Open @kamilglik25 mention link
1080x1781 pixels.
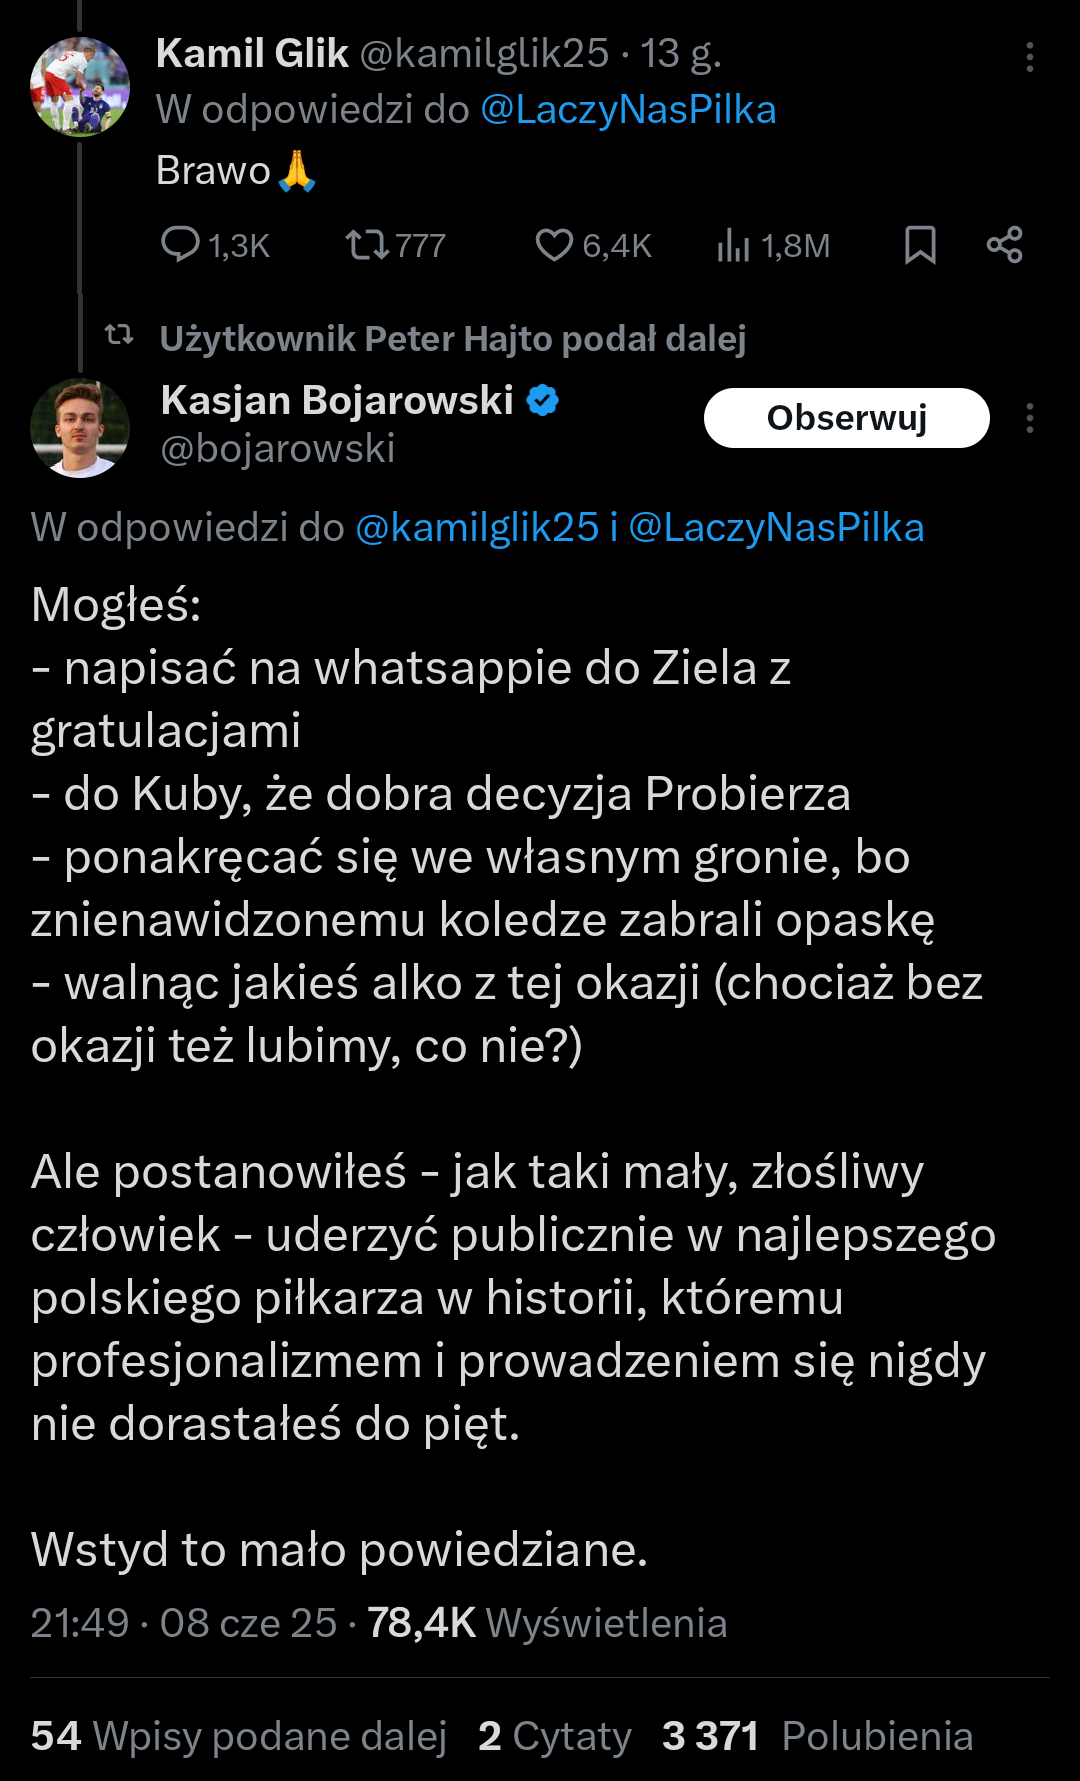[x=476, y=528]
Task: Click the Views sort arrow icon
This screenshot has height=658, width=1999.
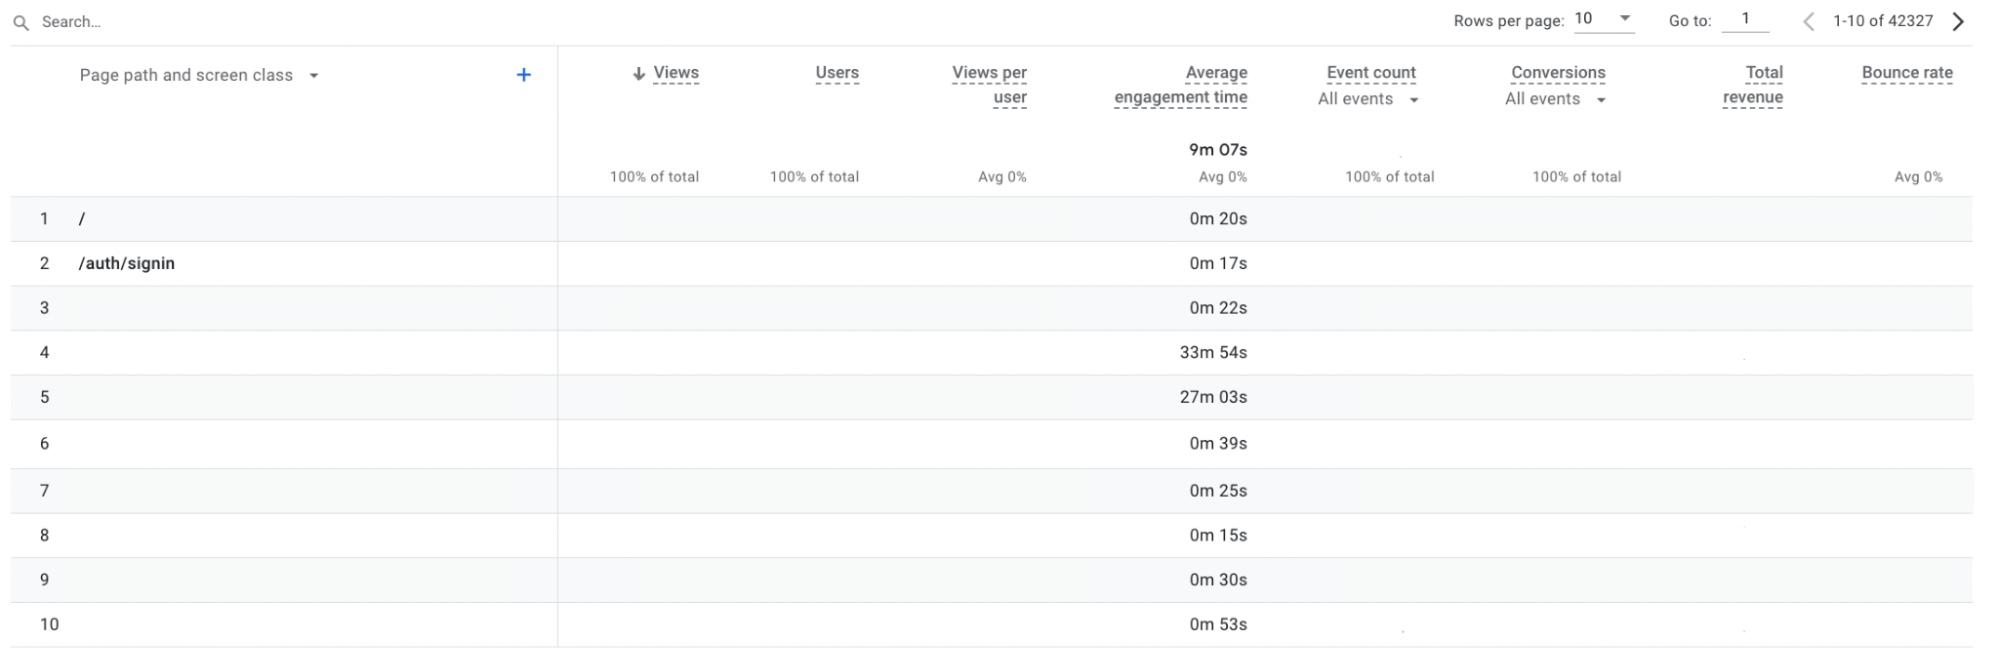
-----
▶ _Given instruction_
Put each line of the rows above into a JSON list of strings, one string per line, skipping blank lines and leaving out the pictures.

▶ _Output for this task_
[
  "Open @kamilglik25 mention link",
  "1080x1781 pixels.",
  "[x=476, y=528]",
  "Task: Click the Views sort arrow icon",
  "This screenshot has height=658, width=1999."
]